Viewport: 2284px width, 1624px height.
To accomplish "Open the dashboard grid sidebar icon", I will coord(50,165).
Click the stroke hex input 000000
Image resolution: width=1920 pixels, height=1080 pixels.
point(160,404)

> **Exercise goal**
Copy out the material exactly, omitting nothing.

> **Solution to the problem**
Viewport: 2284px width, 1624px height.
To accomplish "Open the dashboard grid sidebar icon", I will coord(50,165).
Click the stroke hex input 000000
Image resolution: width=1920 pixels, height=1080 pixels.
point(160,404)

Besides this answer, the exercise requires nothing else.